= To be done =
1. From the text on set operations below, quote the passage starting with "Description: The union" and going on through "not in $T$ .".
2. Answer these questions using the text on set operations below:
(a) Which elements does the set difference of S and T contain?
(b) Which ASCII notation is listed for the set of non-empty subsets?
(c) What section number heads the part on power sets?
3. In one to three sentences, use the definition in the text on set operations below to explain why the set of non-empty subsets of S never contains the empty set.

= Text excerpt =
Description: The union $S\mathbin {\mkern 1mu\cup \mkern 1mu}T$ denotes the set that contains all elements that are in $S$ or $T$ . The intersection $S\mathbin {\mkern 1mu\cap \mkern 1mu}T$ denotes the set that contains all elment that are in both $S$ and $T$ . The set subtraction or set difference $S\setminus T$ denotes all elements that are in $S$ but not in $T$ .
Definition: $S\mathbin {\mkern 1mu\cup \mkern 1mu}T = \{ ~ x~ |~ x\in S\lor x\in T~ \}$
$S\mathbin {\mkern 1mu\cap \mkern 1mu}T = \{ ~ x~ |~ x\in S\land x\in T~ \}$
$S\setminus T = \{ ~ x~ |~ x\in S\land x\not\in T~ \}$
Types: $S\mathbin {\Box }T\in \mathop {\mathbb P\hbox{}}\nolimits (\alpha )$ with $S\in \mathop {\mathbb P\hbox{}}\nolimits (\alpha )$ and $T\in \mathop {\mathbb P\hbox{}}\nolimits (\alpha )$ and for each operator $\mathbin {\Box }$ of $\mathbin {\mkern 1mu\cup \mkern 1mu}$ , $\mathbin {\mkern 1mu\cap \mkern 1mu}$ , $\setminus$
WD: $\mathcal{L}(S\mathbin {\Box }T) \mathrel {\widehat=}\mathcal{L}(S) \land \mathcal{L}(T)$ for each operator $\mathbin {\Box }$ of $\mathbin {\mkern 1mu\cup \mkern 1mu}$ , $\mathbin {\mkern 1mu\cap \mkern 1mu}$ , $\setminus$

3.3.4.5 Power sets

$\mathop {\mathbb P\hbox{}}\nolimits$	`POW`	Power set
$\mathop {\mathbb P\hbox{}}\nolimits _1$	`POW1`	Set of non-empty subsets

Description: $\mathop {\mathbb P\hbox{}}\nolimits (S)$ denotes the set of all subsets of the set $S$ . $\mathop {\mathbb P\hbox{}}\nolimits (S)$ denotes the set of all non-empty subsets of the set $S$ .
Definition: $\mathop {\mathbb P\hbox{}}\nolimits (S) = \{ ~ x~ |~ x\subseteq S~ \}$
$\mathop {\mathbb P\hbox{}}\nolimits _1(S) = \mathop {\mathbb P\hbox{}}\nolimits (S)\setminus \{ \emptyset \}$
Types: $\mathop {\mathbb P\hbox{}}\nolimits (\alpha )\in \mathop {\mathbb P\hbox{}}\nolimits (\mathop {\mathbb P\hbox{}}\nolimits (\alpha ))$ and $\mathop {\mathbb P\hbox{}}\nolimits _1(\alpha )\in \mathop {\mathbb P\hbox{}}\nolimits (\mathop {\mathbb P\hbox{}}\nolimits (\alpha ))$ with $S\in \mathop {\mathbb P\hbox{}}\nolimits (\alpha )$ .

= Excerpted data =
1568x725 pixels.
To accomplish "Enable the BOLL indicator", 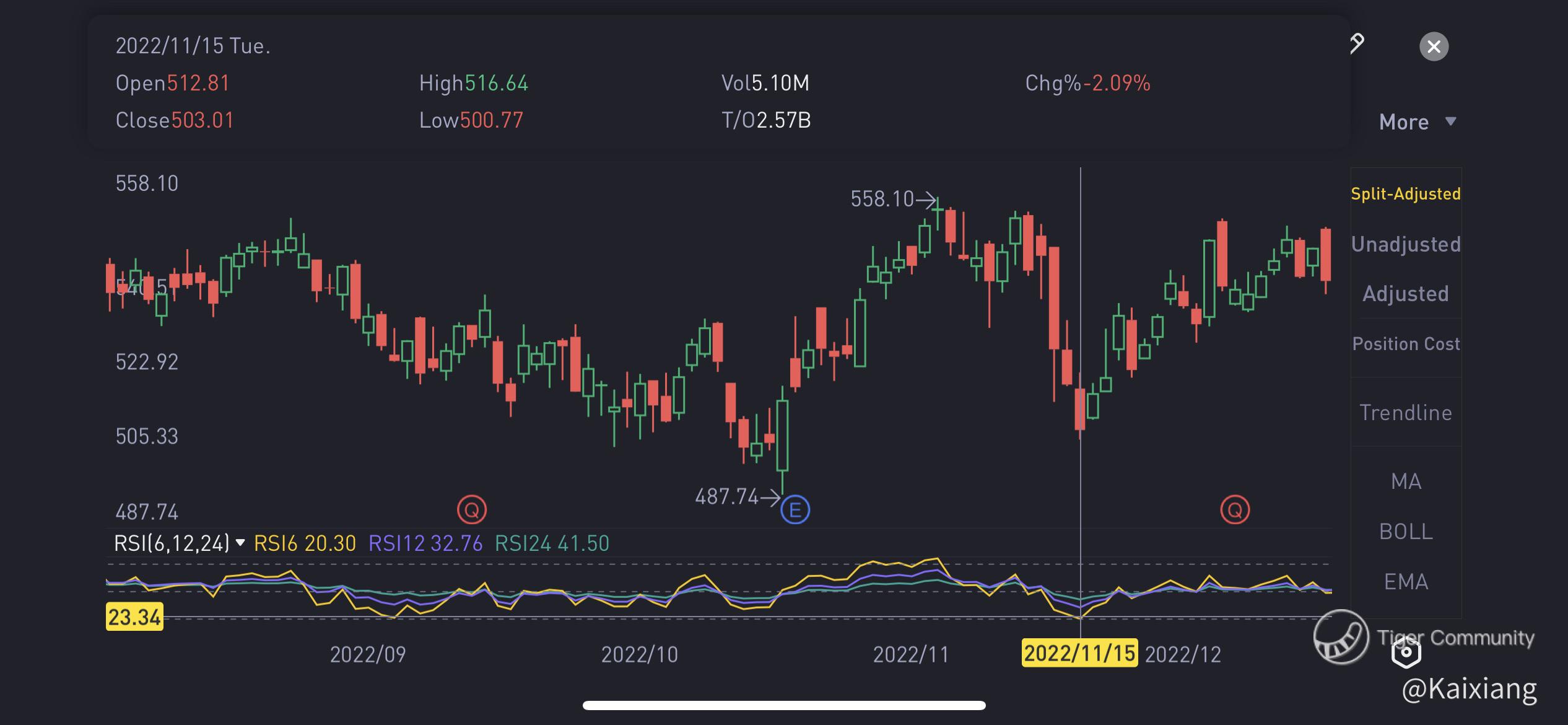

...

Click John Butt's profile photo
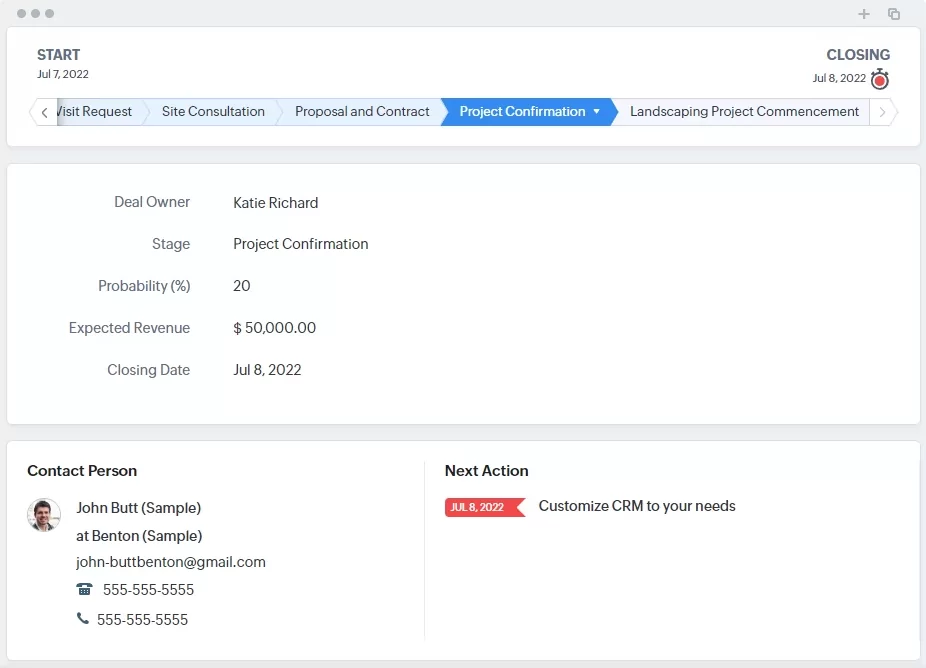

* * *

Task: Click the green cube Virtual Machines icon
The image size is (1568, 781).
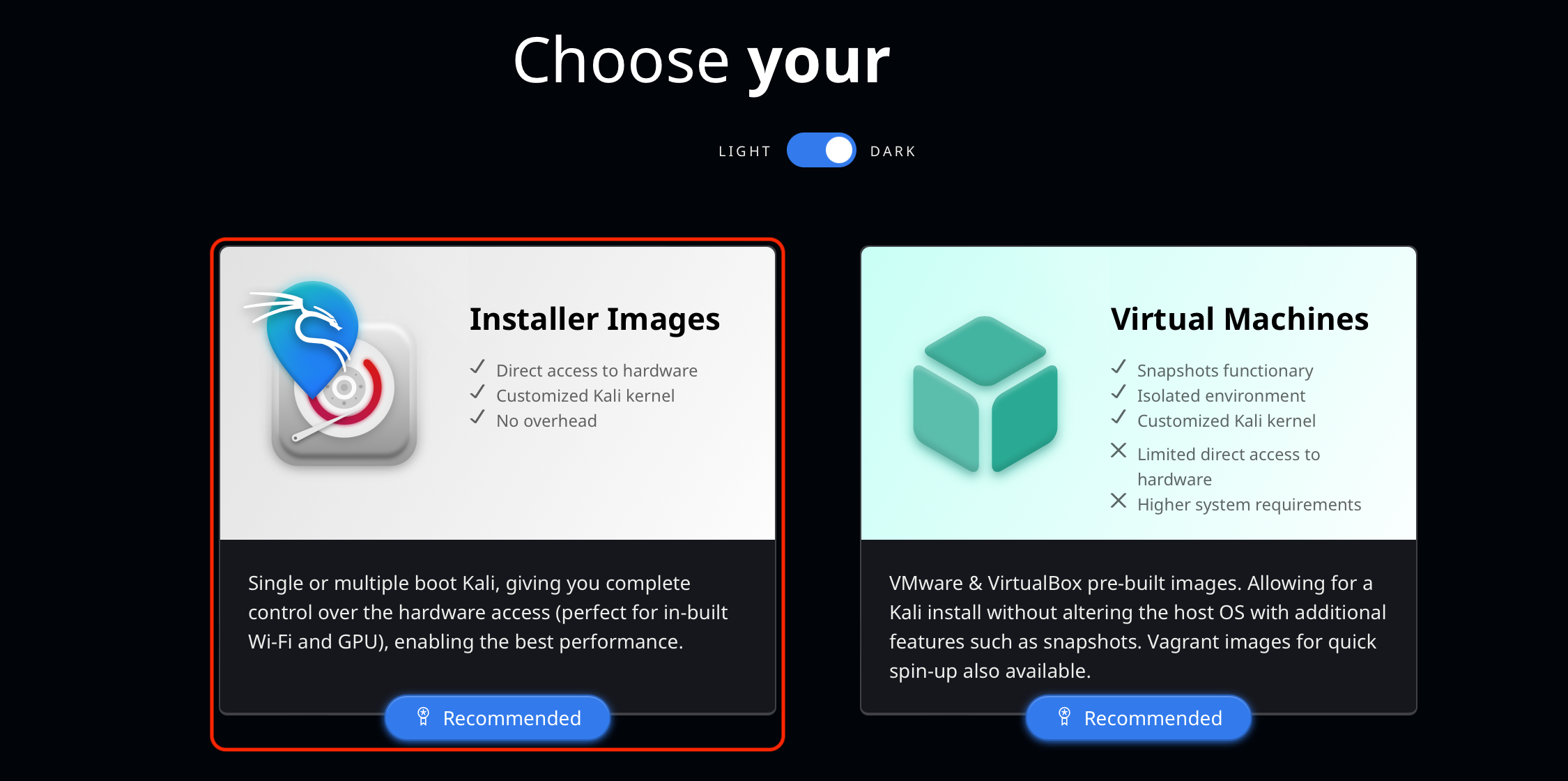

= Per-task answers =
1.
Description: The union $S\mathbin {\mkern 1mu\cup \mkern 1mu}T$ denotes the set that contains all elements that are in $S$ or $T$ . The intersection $S\mathbin {\mkern 1mu\cap \mkern 1mu}T$ denotes the set that contains all elment that are in both $S$ and $T$ . The set subtraction or set difference $S\setminus T$ denotes all elements that are in $S$ but not in $T$ .

2.
(a) All elements that are in S but not in T.
(b) POW1.
(c) 3.3.4.5.

3. The text defines the set of non-empty subsets of S as the power set of S minus the set containing the empty set. Removing that set takes the empty subset out, so only non-empty subsets of S remain.